Next Sunday is the 40th anniversary of Watergate. The Nixon White House called it a third-rate burglary. But the crime, and subsequent cover-up, would lead to President Richard Nixon's resignation.
On Monday night, The Washington Post sponsored a panel discussion about the legacy of the break-in, with not all, but some of the President's men and the two reporters who helped to expose the scandal.
"What's interesting," says Bob Woodward. "Try to step back a little bit. Richard Nixon did not understand what the presidency was."
"This story was like getting into a warm bath," adds Carl Bernstein. "And it got hotter and hotter and hotter, so you were able to withstand the heat."
Bernstein and Woodward were the maverick Washington Post reporters who, 40 years ago, blew the lid off the Watergate scandal - exposing widespread corruption orchestrated by Richard Nixon and some of his closest advisers.
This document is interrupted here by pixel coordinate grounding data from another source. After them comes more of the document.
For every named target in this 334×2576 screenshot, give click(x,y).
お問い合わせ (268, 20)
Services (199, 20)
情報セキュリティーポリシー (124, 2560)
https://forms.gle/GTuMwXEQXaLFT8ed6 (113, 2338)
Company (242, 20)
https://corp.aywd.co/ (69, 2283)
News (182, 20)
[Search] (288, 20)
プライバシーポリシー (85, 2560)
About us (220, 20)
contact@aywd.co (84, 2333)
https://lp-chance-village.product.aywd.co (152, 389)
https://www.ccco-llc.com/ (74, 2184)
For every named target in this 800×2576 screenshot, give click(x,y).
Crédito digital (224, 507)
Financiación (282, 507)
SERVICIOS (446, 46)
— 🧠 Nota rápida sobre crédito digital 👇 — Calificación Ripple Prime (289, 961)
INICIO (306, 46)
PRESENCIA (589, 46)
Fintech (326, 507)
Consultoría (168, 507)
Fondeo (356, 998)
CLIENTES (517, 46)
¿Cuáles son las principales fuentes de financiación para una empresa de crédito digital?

"I authorized a covert operation in July 1971," Bud Krogh told the audience of several hundred on the 11th floor of the Watergate Office Building - five floors above the office suite burglarized the night of June 17, 1972.
Krogh was a White House lawyer who helped to direct the "plumbers," Nixon's band of burglars and thieves who carried out the Watergate and earlier break-ins.
"It was carried out," Krogh explains (referring to the break-in at Daniel Ellsberg's psychiatrist's office. Ellsberg had leaked the Pentagon Papers to the New York Times, Washington Post and other news outlets. The Pentagon Papers was a secret White House history of the Vietnam War).
"Nothing was found," Krogh goes on to say. "But what that constituted at that time, and I've looked back on this a lot over the last few years, was a major breakdown in integrity. My personal integrity and that of the unit for which I worked."
He spent four months and two weeks in jail.
Woodward went on to talk about the work of the "Plumbers."
"And one of the operations was to get somebody to climb the telephone pole behind Joe Craft's house. He was a columnist for the Washington Post. And tap his telephone. Now if they had been caught at that, maybe there wouldn't have been a Watergate," says Woodward.
President Nixon's White House counsel John Dean also spoke at the seminar.
"The cover-up really starts within moments of the White House learning about the fact that five men have been arrested here in this building wearing business suits, rubber gloves, money stashed in their pocket and that there from the re-election committee," says Dean.
Nixon won reelection in November 1972. In August 1974, he became the first and only United States President to resign from office.